=== Begin Enclosure ===

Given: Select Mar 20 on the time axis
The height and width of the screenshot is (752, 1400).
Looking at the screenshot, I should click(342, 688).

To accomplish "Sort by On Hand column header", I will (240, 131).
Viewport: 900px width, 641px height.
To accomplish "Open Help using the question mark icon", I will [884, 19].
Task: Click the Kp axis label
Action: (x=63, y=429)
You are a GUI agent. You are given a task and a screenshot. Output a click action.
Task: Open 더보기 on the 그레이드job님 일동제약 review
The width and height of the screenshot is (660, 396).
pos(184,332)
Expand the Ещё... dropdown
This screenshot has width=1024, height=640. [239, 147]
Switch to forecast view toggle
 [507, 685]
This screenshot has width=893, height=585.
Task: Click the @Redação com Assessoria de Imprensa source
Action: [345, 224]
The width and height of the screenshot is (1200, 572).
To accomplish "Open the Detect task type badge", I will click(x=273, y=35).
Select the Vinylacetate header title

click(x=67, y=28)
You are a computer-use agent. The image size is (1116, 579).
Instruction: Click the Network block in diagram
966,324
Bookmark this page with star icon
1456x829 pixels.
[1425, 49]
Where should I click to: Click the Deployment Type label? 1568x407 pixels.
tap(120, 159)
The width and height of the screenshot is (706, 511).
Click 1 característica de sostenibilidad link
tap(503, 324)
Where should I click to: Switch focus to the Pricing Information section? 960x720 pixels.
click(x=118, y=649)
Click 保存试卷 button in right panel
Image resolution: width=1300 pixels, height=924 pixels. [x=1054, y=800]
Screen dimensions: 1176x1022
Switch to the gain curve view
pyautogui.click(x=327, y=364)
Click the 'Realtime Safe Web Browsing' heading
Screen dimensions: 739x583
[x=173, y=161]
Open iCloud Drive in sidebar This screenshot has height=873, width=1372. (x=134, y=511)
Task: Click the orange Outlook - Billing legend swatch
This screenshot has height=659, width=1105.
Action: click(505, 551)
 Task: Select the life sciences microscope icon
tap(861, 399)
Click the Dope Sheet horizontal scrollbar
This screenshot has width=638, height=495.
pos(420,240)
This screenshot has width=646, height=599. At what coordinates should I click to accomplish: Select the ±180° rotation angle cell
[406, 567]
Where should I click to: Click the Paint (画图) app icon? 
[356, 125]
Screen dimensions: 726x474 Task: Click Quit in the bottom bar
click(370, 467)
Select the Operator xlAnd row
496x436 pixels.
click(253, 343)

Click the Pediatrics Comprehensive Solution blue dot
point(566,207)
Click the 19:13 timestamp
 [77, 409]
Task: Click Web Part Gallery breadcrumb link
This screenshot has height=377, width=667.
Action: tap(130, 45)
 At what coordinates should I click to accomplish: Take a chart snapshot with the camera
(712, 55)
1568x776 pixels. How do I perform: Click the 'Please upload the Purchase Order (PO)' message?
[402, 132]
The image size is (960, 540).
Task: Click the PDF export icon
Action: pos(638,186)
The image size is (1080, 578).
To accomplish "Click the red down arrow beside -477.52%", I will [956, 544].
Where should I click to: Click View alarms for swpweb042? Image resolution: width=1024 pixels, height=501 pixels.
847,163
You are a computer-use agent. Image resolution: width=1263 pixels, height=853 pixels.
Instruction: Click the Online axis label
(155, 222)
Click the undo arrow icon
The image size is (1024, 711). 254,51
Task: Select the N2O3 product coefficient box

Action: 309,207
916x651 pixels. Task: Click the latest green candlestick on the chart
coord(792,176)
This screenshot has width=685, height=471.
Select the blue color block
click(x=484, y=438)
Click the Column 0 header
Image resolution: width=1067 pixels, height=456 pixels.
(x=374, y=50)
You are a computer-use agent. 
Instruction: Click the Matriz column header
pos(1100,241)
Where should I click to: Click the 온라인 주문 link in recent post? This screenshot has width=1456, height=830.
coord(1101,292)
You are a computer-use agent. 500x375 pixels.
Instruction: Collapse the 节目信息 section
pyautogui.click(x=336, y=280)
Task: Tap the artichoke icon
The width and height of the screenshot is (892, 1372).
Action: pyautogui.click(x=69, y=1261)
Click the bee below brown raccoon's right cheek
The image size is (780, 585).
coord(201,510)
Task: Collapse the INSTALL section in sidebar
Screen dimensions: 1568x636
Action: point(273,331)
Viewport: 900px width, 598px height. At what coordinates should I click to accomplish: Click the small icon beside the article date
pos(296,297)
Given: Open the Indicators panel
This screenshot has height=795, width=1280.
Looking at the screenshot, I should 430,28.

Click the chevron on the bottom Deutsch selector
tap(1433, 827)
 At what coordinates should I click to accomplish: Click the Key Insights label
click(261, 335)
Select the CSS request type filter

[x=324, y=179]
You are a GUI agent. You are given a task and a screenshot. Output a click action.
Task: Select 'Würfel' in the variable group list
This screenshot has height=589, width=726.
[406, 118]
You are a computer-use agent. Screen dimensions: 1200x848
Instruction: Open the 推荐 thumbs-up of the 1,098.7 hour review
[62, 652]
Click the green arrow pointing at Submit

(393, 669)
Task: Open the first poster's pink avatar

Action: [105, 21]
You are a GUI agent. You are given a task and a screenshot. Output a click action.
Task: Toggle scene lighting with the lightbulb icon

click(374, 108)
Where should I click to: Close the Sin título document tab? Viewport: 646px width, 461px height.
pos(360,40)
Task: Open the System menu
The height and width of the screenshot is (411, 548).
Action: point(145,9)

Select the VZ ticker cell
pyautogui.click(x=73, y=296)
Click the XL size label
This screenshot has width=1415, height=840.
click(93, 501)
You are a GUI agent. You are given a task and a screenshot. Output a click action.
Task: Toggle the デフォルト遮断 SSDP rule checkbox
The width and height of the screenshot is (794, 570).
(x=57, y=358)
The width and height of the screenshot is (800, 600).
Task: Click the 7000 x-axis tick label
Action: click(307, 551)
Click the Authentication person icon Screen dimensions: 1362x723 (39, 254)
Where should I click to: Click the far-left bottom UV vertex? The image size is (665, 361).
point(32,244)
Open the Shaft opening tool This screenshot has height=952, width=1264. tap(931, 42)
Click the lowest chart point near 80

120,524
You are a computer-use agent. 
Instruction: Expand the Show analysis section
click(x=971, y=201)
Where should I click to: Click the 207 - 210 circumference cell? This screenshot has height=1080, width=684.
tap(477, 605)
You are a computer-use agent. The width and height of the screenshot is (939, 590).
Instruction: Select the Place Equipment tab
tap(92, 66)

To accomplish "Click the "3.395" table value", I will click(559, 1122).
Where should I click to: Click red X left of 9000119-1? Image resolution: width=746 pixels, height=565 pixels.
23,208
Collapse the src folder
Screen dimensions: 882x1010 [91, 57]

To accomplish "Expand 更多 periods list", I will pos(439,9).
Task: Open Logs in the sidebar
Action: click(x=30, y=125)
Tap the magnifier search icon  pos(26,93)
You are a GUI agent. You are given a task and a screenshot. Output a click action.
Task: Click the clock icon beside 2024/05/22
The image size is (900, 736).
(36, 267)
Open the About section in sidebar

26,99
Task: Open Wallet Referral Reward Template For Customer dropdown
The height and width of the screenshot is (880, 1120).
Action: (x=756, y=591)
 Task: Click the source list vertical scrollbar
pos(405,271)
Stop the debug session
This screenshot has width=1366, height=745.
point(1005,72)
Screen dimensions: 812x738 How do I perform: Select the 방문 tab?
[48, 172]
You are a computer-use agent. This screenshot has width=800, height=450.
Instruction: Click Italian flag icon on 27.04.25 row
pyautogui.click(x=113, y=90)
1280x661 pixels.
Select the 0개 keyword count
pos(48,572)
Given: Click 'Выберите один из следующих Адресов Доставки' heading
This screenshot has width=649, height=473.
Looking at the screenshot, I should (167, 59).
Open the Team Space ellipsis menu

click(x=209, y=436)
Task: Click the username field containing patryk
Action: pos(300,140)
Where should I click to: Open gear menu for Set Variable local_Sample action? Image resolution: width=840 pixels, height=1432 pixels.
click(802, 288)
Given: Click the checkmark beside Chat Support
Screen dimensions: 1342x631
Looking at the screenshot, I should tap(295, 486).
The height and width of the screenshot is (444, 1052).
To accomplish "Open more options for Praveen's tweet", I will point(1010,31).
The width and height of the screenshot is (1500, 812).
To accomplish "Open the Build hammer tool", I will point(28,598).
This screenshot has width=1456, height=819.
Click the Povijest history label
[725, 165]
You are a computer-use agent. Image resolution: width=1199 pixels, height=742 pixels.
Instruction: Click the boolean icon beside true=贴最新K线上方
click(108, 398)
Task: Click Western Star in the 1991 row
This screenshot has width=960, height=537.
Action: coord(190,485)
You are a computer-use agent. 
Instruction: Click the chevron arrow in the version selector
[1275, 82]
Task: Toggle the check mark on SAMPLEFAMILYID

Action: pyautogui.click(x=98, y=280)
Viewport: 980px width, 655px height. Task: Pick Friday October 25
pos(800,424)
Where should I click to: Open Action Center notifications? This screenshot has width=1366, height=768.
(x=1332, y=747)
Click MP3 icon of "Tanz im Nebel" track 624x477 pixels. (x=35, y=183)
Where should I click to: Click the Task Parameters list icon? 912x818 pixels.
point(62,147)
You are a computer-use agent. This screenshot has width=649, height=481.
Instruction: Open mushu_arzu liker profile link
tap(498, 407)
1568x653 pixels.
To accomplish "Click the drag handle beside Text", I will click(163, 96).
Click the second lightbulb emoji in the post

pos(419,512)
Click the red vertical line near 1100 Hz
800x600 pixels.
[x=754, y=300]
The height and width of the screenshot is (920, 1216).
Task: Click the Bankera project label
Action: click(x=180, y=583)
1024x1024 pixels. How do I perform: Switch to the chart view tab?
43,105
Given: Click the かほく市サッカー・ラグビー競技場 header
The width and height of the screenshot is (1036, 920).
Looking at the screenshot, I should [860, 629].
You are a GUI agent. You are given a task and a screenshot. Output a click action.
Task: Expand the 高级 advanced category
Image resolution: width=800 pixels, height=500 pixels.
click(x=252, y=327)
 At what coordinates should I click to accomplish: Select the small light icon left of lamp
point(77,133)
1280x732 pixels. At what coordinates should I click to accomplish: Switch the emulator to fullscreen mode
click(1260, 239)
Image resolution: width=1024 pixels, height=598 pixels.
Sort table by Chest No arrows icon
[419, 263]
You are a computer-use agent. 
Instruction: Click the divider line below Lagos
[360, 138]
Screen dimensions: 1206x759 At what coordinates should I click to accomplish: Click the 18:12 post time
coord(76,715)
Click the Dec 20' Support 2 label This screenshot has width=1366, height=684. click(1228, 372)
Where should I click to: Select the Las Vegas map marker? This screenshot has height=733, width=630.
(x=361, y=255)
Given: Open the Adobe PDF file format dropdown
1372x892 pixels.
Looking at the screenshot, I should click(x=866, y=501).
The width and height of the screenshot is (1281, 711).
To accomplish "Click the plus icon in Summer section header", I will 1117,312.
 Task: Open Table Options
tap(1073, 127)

=== End Enclosure ===

= WHAT IS REQUIRED =
Copy whichever lines above contain the string "heading".

= ANSWER SPACE =
Click the 'Realtime Safe Web Browsing' heading
Given: Click 'Выберите один из следующих Адресов Доставки' heading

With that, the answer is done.